La thèse ou l’hypothèse d’un complot, aussi fragile soit-elle, ne relève pas, à proprement parler de la « théorie du complot », qui tente d’expliquer tout ou presque dans la vie et l’histoire des sociétés par l’existence de complots réels ou imaginaires. Mais qu’importe à nos imperturbables enquêteurs : le thème même de la « théorie du complot » alimente le « mystère » que l’on prétend percer, en amalgamant, sous cette appellation, des interrogations prudemment dubitatives et des assertions excessivement douteuses. Or brandir la « théorie du complot » (en général pour s’en démarquer) est devenu, depuis les événements du 1er juillet, un sport médiatique national. Quelques exemples : « DSK : retour de flamme pour la théorie du complot » (France-Soir, 2 juillet) ; « DSK : au PS, la théorie du complot ressuscite » (Lefigaro.fr, 4 juillet) ; « Affaire DSK : la théorie du complot séduit les clients du Sofitel de New York » (20minutes.fr, 2 juillet)...

Pseudo-enquêtes en marge

Mais comme le journalisme d’anticipation et les rumeurs sur une hypothétique conspiration ne suffisent pas à noircir les pages, ou les écrans, la presse écrite nous a offert son lot d’articles « exclusifs » et autres « enquêtes » qui permettent au lecteur de savoir absolument tout, sans pour autant être informé de quoi que ce soit.

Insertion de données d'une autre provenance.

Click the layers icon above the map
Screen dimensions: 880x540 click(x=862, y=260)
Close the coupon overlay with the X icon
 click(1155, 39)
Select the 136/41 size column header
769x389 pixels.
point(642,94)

– Dans son dossier de 20 pages (!) consacré à l’affaire DSK, Le Nouvel Observateur daté du 7 juillet nous propose ainsi un grand moment de bravoure journalistique. L’article est titré « Ce qui fait tenir Anne Sinclair ». Le chapeau annonce la couleur : « Depuis le 14 mai, elle soutient son mari sans faiblir et sans douter. Comment cette femme intelligente, riche et célèbre, accepte-t-elle les infidélités ? Enquête sur une épouse fusionnelle  ». On ne découvrira pas grand-chose à la lecture de l’« enquête », en tout cas pas grand-chose que l’on n’aurait déjà appris, par exemple, ici :

On ne saura pas, en tout cas, si l’on accepte plus facilement les infidélités lorsque l’on est stupide, pauvre et inconnue. Le Nouvel Obs, à l’image de Libération, céderait-il à la tentation people ? Voire... Extrait : « Lorsqu’elle est plongée dans la bataille, Anne Sinclair rayonne. Mais demain, le chagrin pourrait resurgir. Lors de son dernier passage à Paris, pour la naissance de sa petite-fille, elle s’est enfermée avec le nouveau-né. Puis a brutalement annulé ses rendez-vous et écourté on séjour : elle ne supportait plus les regards inquisiteurs ». Passionnant. Et plus loin : « Les paparazzi ont remarqué qu’elle avait ôté son alliance, “simplement parce qu’elle avait maigri”, assure un proche ». Subtil procédé stylistique, qui permet au Nouvel Obs de se démarquer des fouilleurs de poubelles (« les paparazzi ont remarqué »), tout en reprenant leurs informations.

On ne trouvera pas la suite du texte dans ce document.